Kemampuan bekerja sama dalam sebuah tim atau kelompok, menjadi salah satu keterampilan generik lulusan yang disebutkan oleh para pengguna lulusan sebagai kompetensi paling penting. Hal ini sangat logis, mengingat dalam era modern ini hampir tak ada pekerjaan yang dapat dilakukan sendiri. Pembagian kerja sesuai spesifikasi keahlian, tugas dan kewenangan pekerja telah dimulai berabad-abad lalu sebagaimana dijelaskan dalam teori division of labor. Sejak proses produksi mampu menciptakan surplus ekonomi, kapasitas produksi subsisten telah berkembang jauh melampaui  tingkat kebutuhan masyarakat. Seiring peningkatan kesejahteraan, daya beli masyarakatpun kian meningkat. Hal ini pada tahapan berikutnya mendorong spesialisasi tenaga kerja. Satu kelompok mengkhususkan diri untuk menanam komoditas tertentu, kelompok lain lebih berbakat mengembangkan bidang pertukangan, yang lain lagi mengambil peran sebagai peracik obat dan ketabiban. Pelan tapi pasti, spesialisasi kompetensi dan division of labor menciptakan masa peradaban seperti yang kita alami saat ini. Pada titik inilah manusia pada hakikatnya sudah melepaskan kultur subsistensi di mana individu atau rumahtangga berihtiar untuk memenuhi seluruh kebutuhan hidupnya dengan berswasembada. Kita tidak lagi menanam padi untuk setiap piring nasi yang kita konsumsi sehari-hari. Kita juga tidak memelihara ayam pedaging dan petelur untuk setiap butir telur dan setiap potong ayam goreng yang dapat kita makan untuk lauk makan siang. Demikian pula kita tidak harus menanam kapas, memintalnya menjadi benang dan menenunnya menjadi kain serta menjahitnya untuk menjadi sehelai kemeja untuk kita pakai bekerja. Unik dan menakjubkan, bila kita menelaah bagaimana individu, kelompok, rumahtangga, masyarakat terhubung satu sama lain dalam mekanisme division of labor yang terformat dalam ekonomi pasar.

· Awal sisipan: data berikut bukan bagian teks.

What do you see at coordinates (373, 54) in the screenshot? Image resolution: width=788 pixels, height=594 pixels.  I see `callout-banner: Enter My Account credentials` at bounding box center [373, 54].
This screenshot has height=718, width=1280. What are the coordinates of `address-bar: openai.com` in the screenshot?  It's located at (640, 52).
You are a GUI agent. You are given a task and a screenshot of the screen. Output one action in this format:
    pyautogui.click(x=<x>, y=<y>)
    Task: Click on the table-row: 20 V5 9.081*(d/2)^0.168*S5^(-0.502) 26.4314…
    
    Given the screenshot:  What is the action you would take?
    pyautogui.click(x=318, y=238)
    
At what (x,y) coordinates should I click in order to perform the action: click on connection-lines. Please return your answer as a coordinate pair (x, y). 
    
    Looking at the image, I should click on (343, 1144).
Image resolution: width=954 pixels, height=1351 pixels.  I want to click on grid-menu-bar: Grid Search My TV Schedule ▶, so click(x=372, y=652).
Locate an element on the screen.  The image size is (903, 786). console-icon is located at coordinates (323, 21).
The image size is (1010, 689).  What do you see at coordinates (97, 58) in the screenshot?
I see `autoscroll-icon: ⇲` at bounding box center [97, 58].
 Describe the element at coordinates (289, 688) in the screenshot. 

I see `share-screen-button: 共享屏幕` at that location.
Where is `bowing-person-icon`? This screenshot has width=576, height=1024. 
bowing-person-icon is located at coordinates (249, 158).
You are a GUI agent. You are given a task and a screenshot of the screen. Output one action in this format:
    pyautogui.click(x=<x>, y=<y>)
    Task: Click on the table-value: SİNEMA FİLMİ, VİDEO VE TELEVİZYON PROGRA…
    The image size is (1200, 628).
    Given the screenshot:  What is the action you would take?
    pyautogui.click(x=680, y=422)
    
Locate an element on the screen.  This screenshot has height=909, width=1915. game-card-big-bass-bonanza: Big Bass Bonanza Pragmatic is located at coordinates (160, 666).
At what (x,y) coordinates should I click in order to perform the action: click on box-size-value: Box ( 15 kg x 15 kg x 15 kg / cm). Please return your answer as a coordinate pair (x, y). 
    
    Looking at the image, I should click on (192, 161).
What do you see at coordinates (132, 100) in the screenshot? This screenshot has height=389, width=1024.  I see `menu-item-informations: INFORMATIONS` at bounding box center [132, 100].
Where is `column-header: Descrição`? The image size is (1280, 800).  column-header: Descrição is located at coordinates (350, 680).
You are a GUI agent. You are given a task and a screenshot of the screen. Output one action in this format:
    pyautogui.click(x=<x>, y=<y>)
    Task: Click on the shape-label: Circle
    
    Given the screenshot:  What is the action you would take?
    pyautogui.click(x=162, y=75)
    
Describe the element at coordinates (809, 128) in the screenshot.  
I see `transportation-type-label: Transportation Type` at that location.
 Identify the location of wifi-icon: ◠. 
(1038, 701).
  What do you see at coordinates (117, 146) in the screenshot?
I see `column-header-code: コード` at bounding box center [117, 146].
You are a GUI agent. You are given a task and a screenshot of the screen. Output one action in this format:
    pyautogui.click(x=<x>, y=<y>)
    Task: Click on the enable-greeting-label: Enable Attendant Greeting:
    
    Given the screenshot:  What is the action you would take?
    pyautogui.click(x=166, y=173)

Abad 21 dicirikan oleh satu kecenderungan atau mega trend yaitu fast moving. Seluruh entitas modern bergerak dengan kecepatan luar biasa yang tidak pernah terbayangkan berabad-abad sebelumnya. Abad yang diindikasikan oleh kemajuan teknologi informasi dan transportasi ini, telah menciptakan boderless countries, negeri tanpa batas dalam plattform  global societies. Konsekuensinya, tenaga kerja atau human resources, sebagaimana sumberdaya ekonomi lainnya menjadi lebih cair mengalir mengisi ceruk permintaan pasar yang relevan. Sekali lagi, konteks ini menciptakan sebuah prasyarat kemampuan team work.